:: YOUR ASSIGNMENT ::
In how many lines of the records does the string "indicator" appear? State only the number.

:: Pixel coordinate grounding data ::

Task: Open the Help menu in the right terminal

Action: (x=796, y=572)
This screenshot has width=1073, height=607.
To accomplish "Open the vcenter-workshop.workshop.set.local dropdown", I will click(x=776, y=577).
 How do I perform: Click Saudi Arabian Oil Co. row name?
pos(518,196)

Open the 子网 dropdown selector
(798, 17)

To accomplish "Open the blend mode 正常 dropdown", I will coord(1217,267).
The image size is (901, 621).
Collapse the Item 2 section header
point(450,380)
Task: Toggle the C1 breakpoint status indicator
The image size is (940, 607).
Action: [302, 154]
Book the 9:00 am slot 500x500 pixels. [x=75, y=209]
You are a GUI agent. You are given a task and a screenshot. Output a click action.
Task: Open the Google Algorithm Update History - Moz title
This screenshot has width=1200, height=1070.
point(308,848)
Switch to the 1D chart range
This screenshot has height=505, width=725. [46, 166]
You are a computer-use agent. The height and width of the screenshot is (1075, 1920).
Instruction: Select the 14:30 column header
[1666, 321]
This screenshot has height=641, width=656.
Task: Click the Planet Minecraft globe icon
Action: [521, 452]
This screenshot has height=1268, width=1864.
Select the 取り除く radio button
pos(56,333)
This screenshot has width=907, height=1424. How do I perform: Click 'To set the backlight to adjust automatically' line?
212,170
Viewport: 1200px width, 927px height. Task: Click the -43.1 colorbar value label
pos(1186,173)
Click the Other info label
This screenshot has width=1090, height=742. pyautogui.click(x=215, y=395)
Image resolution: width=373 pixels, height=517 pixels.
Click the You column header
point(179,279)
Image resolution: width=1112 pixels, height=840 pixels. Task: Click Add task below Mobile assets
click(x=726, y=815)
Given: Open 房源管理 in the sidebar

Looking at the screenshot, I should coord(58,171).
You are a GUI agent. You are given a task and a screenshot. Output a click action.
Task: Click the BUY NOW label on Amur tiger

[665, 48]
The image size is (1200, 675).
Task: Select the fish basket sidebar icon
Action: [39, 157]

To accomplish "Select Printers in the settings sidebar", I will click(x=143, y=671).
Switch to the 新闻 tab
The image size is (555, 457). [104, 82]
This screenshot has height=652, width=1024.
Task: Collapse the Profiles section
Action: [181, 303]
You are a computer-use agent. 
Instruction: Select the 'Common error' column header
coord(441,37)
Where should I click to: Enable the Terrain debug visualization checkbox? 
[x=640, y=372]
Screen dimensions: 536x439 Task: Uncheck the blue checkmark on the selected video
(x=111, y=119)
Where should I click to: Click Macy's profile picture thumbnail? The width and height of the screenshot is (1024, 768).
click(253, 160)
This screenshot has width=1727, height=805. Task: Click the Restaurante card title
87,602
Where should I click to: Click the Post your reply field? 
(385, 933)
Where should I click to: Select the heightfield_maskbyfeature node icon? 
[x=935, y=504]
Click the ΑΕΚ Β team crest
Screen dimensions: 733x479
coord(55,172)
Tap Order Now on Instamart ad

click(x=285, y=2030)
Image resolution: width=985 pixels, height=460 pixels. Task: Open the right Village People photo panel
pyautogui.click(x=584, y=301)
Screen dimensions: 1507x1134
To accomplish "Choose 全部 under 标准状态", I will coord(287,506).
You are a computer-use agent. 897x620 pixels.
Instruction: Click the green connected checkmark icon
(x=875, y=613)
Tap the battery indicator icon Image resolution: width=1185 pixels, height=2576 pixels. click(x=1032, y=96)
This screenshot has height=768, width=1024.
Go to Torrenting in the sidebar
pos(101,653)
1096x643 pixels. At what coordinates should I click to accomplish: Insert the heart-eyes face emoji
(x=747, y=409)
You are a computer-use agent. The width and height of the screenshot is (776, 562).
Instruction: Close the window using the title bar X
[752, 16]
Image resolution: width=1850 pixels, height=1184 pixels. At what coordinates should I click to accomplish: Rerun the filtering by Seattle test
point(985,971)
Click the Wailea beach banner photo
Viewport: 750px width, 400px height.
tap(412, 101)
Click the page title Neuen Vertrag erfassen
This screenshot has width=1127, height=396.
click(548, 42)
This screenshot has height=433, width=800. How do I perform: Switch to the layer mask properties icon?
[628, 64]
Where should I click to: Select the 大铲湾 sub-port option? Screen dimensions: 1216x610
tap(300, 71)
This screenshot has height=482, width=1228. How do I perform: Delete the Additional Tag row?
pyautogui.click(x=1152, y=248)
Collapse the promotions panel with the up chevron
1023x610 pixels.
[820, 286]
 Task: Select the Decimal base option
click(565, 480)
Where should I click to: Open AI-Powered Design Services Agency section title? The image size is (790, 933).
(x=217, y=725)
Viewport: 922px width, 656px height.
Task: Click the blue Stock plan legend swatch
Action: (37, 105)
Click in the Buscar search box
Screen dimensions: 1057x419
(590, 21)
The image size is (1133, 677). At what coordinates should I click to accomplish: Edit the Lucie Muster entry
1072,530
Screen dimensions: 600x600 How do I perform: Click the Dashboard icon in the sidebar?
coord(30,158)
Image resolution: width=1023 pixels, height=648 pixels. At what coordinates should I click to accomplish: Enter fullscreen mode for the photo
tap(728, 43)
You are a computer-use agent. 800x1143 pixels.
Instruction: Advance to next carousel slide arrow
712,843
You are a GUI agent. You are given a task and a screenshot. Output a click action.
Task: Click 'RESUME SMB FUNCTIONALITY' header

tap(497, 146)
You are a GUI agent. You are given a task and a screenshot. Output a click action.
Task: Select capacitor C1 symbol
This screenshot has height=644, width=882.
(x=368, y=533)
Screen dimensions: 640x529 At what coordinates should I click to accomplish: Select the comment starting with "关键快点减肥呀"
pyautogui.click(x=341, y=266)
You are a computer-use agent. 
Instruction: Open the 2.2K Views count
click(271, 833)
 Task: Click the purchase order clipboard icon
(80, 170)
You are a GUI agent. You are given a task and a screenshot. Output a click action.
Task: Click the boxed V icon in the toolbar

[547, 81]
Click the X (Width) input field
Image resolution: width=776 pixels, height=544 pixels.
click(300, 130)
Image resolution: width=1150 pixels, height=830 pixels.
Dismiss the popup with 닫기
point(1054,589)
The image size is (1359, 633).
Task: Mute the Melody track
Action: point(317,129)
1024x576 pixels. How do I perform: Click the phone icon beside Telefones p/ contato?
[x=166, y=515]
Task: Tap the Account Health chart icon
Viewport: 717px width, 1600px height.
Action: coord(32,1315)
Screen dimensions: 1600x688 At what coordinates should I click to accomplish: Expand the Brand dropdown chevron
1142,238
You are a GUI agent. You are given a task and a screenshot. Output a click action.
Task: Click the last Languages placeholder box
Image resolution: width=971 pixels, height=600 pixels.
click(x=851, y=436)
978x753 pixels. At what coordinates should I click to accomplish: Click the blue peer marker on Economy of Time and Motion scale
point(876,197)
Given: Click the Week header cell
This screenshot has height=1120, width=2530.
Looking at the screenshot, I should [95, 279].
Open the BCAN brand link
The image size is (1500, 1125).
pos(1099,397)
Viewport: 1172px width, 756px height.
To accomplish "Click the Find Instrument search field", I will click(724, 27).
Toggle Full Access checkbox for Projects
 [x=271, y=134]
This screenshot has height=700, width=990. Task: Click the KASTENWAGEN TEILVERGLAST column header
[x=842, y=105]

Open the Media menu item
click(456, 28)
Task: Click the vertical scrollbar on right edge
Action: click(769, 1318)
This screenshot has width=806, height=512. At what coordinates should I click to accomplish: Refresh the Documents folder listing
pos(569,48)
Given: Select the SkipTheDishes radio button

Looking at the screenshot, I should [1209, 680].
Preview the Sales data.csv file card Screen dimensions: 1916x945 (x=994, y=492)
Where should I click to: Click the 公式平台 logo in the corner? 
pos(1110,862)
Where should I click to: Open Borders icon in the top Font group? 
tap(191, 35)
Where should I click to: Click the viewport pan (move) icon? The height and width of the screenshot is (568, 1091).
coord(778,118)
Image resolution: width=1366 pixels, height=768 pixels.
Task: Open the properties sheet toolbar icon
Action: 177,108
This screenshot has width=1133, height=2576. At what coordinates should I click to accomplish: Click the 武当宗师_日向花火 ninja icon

:: OUTPUT BELOW ::
2